И хотя реалистический метод перевода — это такой же бред сивой кобылы, как, скажем, реалистический метод игры на скрипке, — поспорить с учеными хитрованами было трудно. Ведь, борясь против таких идей, ты волей-неволей начинал бороться против реализма. Против реализма!!! — А ну, коммунисты, комиссары и евреи, на два шага из строя! — И хотя в строю было немало коммунистов, комиссаров и особенно евреев, желающих выступить против реализма как-то не находилось. И слыла профессорская тягомотина высшим достижением передовой научной мысли.
Кстати, о евреях.

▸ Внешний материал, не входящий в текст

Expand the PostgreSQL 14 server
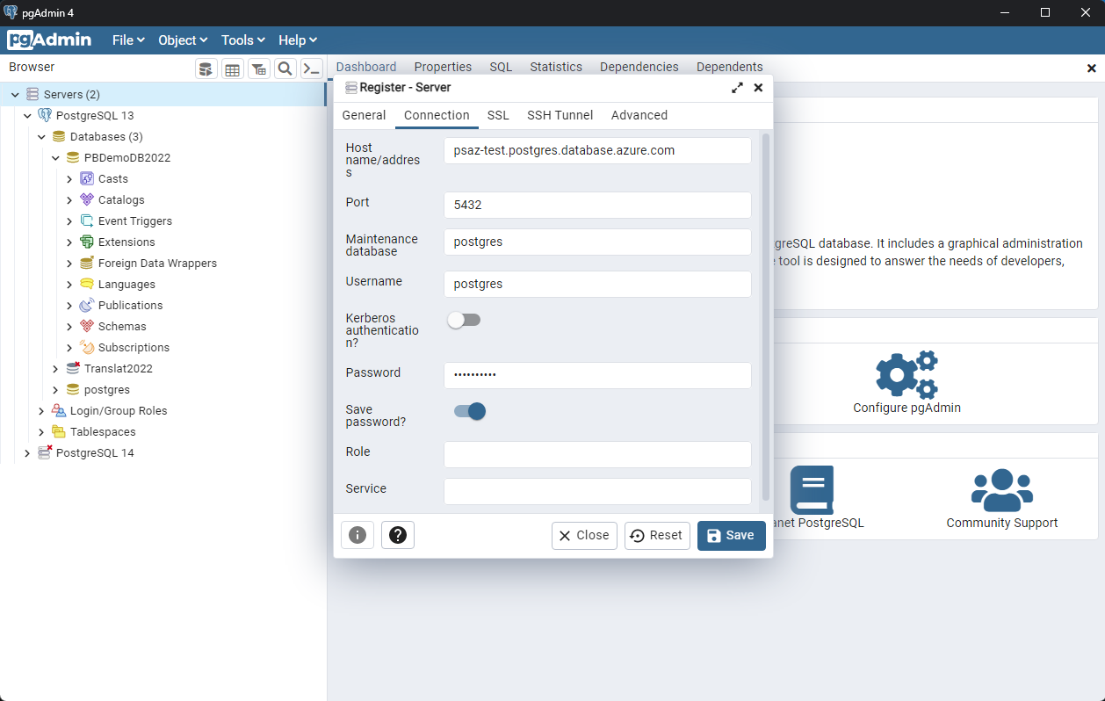1105x701 pixels. pos(26,452)
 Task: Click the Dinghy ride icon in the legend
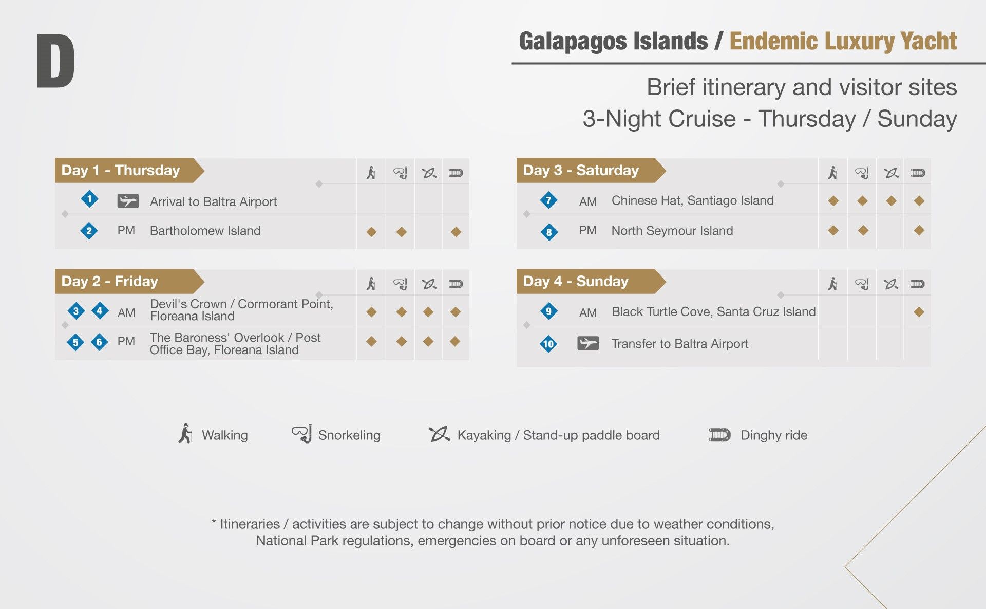pyautogui.click(x=719, y=435)
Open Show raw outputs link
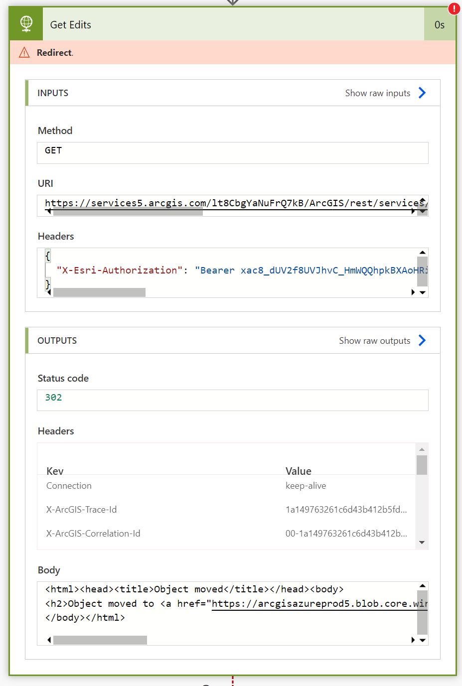 (x=374, y=341)
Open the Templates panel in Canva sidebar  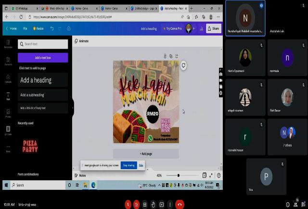coord(8,44)
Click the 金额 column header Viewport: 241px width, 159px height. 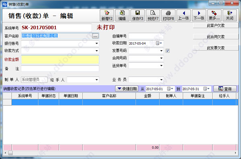147,96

Как и всякое маргинальное творческое поприще, поэтический перевод предоставлял им шанс выйти далеко за рамки «национально-пропорционального представительства». Скорее, наоборот, — неевреи в своей совокупности составляли в переводе нацменьшинство или, если угодно, образовывали «малый народ». Порой, правда, проходила кампания гонений. Директор «Художественной литературы» Валентин Осипов (ставший потом большим «демократом») потребовал, чтобы переводческие договоры подавали ему на подпись тройками — причем среди трех имен одно непременно должно было быть русским. Так мне единственный раз в жизни пришлось выступить в роли «аризатора»: в одну тройку попали договоры Юнны Мориц, Маргариты Алигер и Виктора Топорова.

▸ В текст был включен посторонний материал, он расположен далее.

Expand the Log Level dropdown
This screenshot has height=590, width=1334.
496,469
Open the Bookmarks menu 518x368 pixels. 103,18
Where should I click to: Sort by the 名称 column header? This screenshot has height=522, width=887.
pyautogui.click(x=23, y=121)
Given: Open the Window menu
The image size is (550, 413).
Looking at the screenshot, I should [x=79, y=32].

(Впрочем, не единственный это был раз. В младшей школе мы как-то инсценировали «Кому на Руси жить хорошо». На столбовой дороженьке сошлись у нас, как водится, семь мужиков. А звали мужиков так: Портер, Рабинович, Кодыш, Френкель, Пиковской, Фильковский и Топоров.)
Помню, почтеннейший литератор, младший друг и биограф Пастернака Николай Николаевич Вильям-Вильмонт позволил себе в моем присутствии антисемитское высказывание (точнее, антисемитскую интонацию: насмешливо протянув отчество издательской редактрисы «Исааковна» и дав тем самым понять, что не какой-то там Исааковне разбираться в тонкостях русского стиха, что, строго говоря, было в данном случае сущей правдой).

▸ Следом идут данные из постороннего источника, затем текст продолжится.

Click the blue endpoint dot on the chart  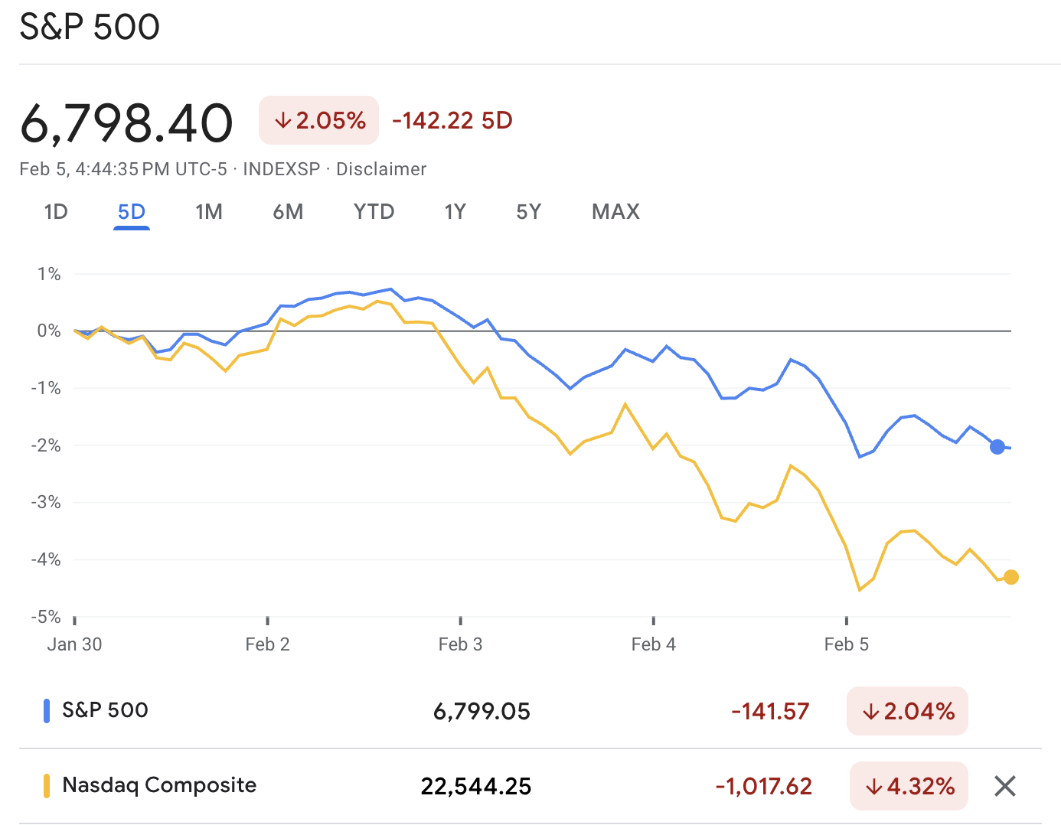click(x=997, y=446)
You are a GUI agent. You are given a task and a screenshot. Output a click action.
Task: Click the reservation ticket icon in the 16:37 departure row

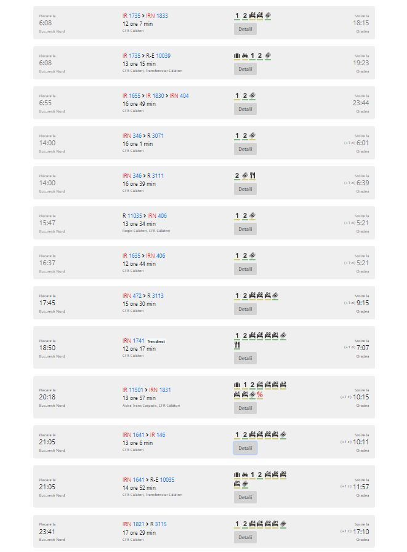tap(252, 255)
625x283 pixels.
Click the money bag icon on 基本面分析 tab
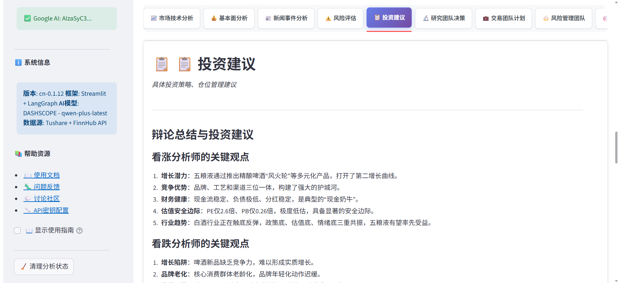(x=214, y=18)
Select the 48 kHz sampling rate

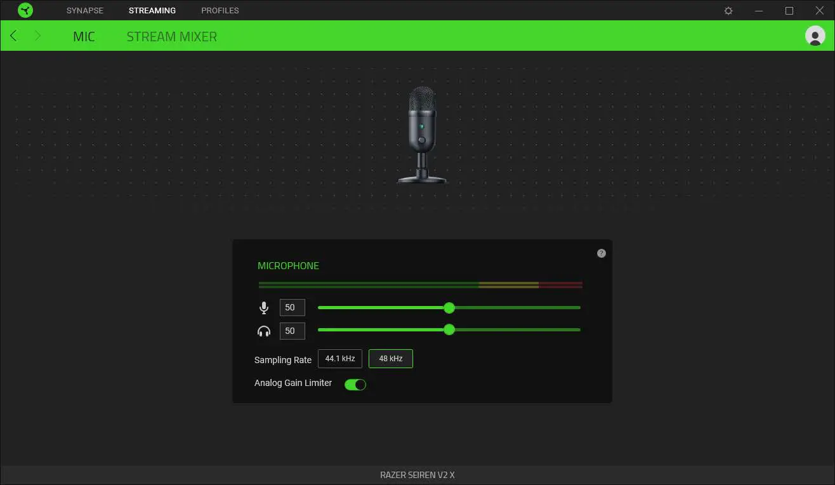[390, 358]
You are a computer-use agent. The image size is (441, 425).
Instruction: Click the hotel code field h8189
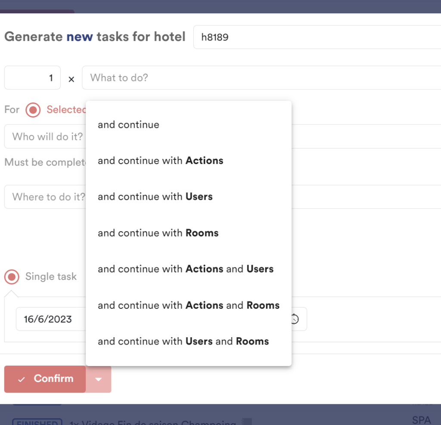click(x=317, y=37)
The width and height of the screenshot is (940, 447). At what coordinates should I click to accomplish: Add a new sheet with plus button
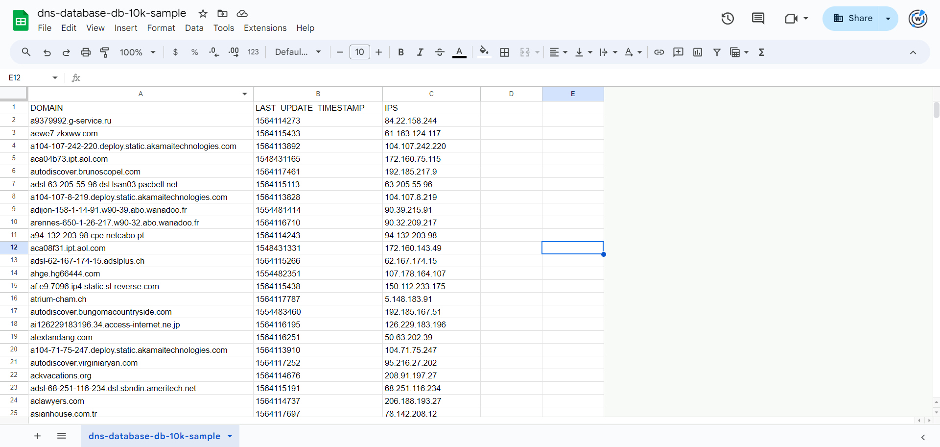point(37,436)
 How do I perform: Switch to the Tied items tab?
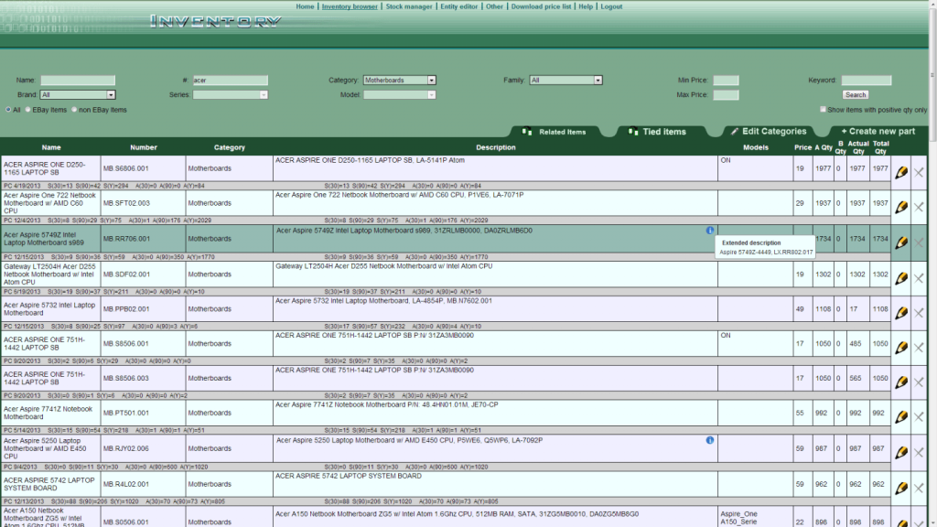point(655,131)
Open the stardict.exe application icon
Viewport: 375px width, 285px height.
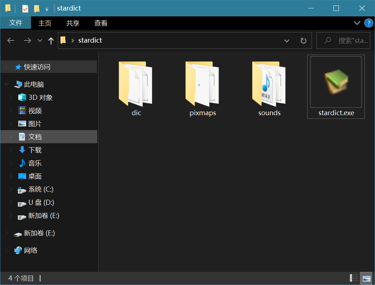click(x=336, y=82)
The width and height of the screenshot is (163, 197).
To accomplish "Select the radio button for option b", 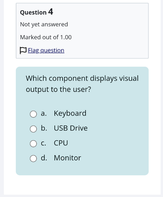I will pyautogui.click(x=33, y=129).
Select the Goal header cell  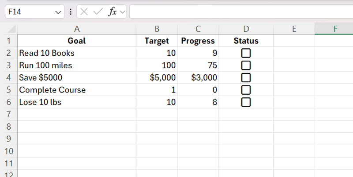click(77, 41)
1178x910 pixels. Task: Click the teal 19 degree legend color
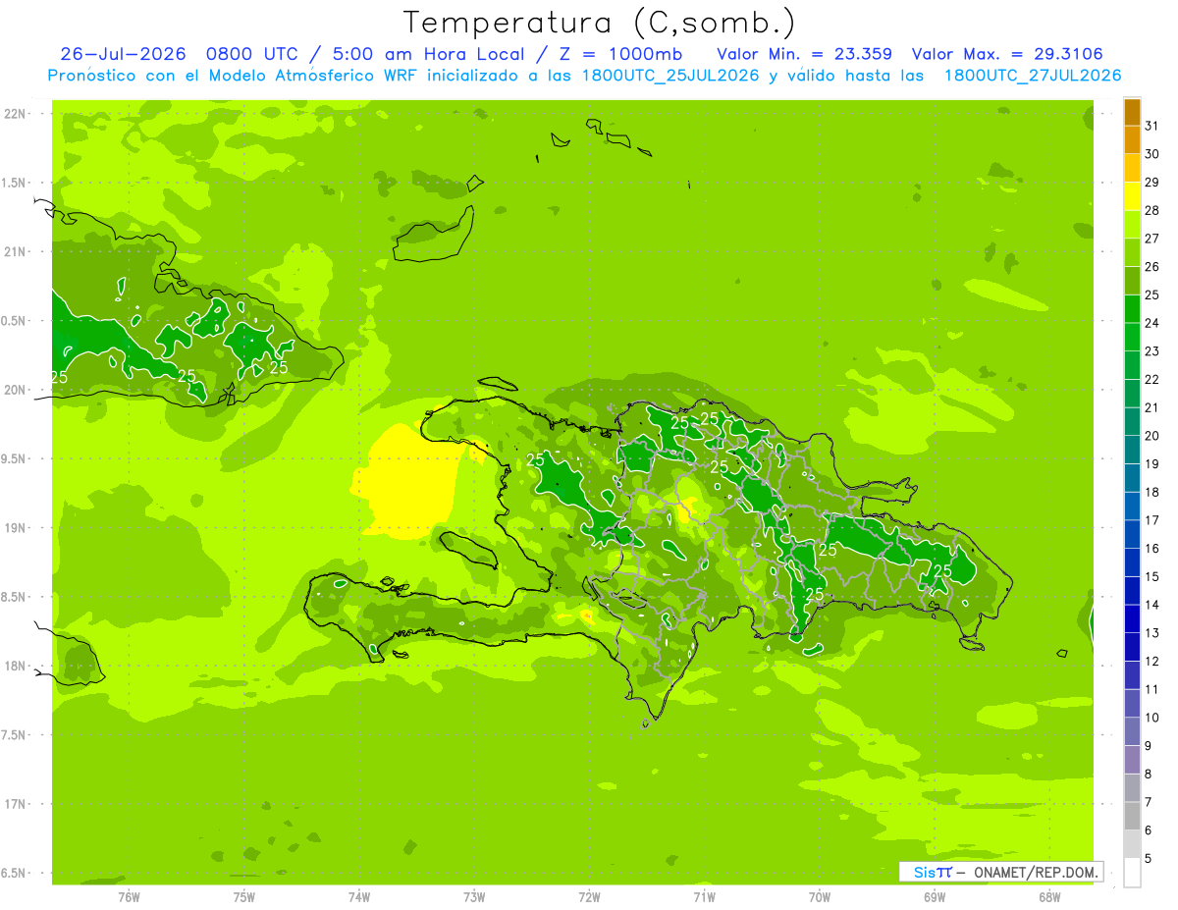[1132, 451]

И, столкнувшись с моей негативной реакцией, вызвал из соседней комнаты жену, переводчицу Наталию Манн.
— Вот, Наташа, молодой человек, кажется, решил, будто я антисемит. Покажись-ка ему хорошенечко.
И, когда понял, что меня это не слишком удовлетворило, произнес воистину классическую фразу:
— Даю вам честное слово потомственного дворянина, члена КПСС и порядочного человека, что я не антисемит!
Я пробормотал что-то о принципе «исключенного третьего», и мы продолжили работу над моими переводами из Гете. Из лирики Гете. Предложил он мне, войдя во вкус, перевести уж заодно и «Рейнеке-Лиса», но мне дальнейшая работа с «потомственным дворянином» показалась непривлекательной. Так и уцелел в собрании сочинений — и перепечатывается до сих пор — вполне, впрочем, недурной перевод Пеньковского, на таких соплях, чтобы не сказать нюансах, всё и держится.
Войдя в силу, теоретики перевода разгромили Георгия Шенгели. Объявили формалистом Ивана Кашкина. (Эти двое тоже исповедовали «реалистический метод перевода» — но вкладывали в само понятие хоть какой-то смысл: переводу подлежали не стихи, а реальность, встающая за стихами.) Надолго заткнули рот тому же Вильяму-Вильмонту. Оставались у них, конечно, и неповерженные враги — Пастернак, Маршак, Гинзбург. Неповерженные, но слишком именитые, поэтому их, скрипя зубами, тоже объявили приверженцами переводческого реализма.
И если «перун» в переводе Ивана Козлова теоретиков коробил, то какая-нибудь «зима, размякшая на припеке» в пастернаковском «Фаусте» выдавалась ими за реалистическое описание типичного немецкого ландшафта.
Перевод гетевского «Фауста» — главная работа, которую мне не довелось совершить. По собственному малодушию.
Я понимал ничтожность перевода Холодковского и неглубину перевода Пастернака (вторую часть которого, по слухам, кажущимся мне достоверными, сделала Ольга Ивинская, тогда как Пастернак лишь прошелся по страницам «рукой мастера»), но, главное, я понимал «Фауста»!
Я убежден в том, что на всей земле в какой-то конкретный период «Фауста» понимают (и остро осознают, что, впрочем, равнозначно пониманию) лишь несколько человек — и примерно к тридцати годам я вошел в их число!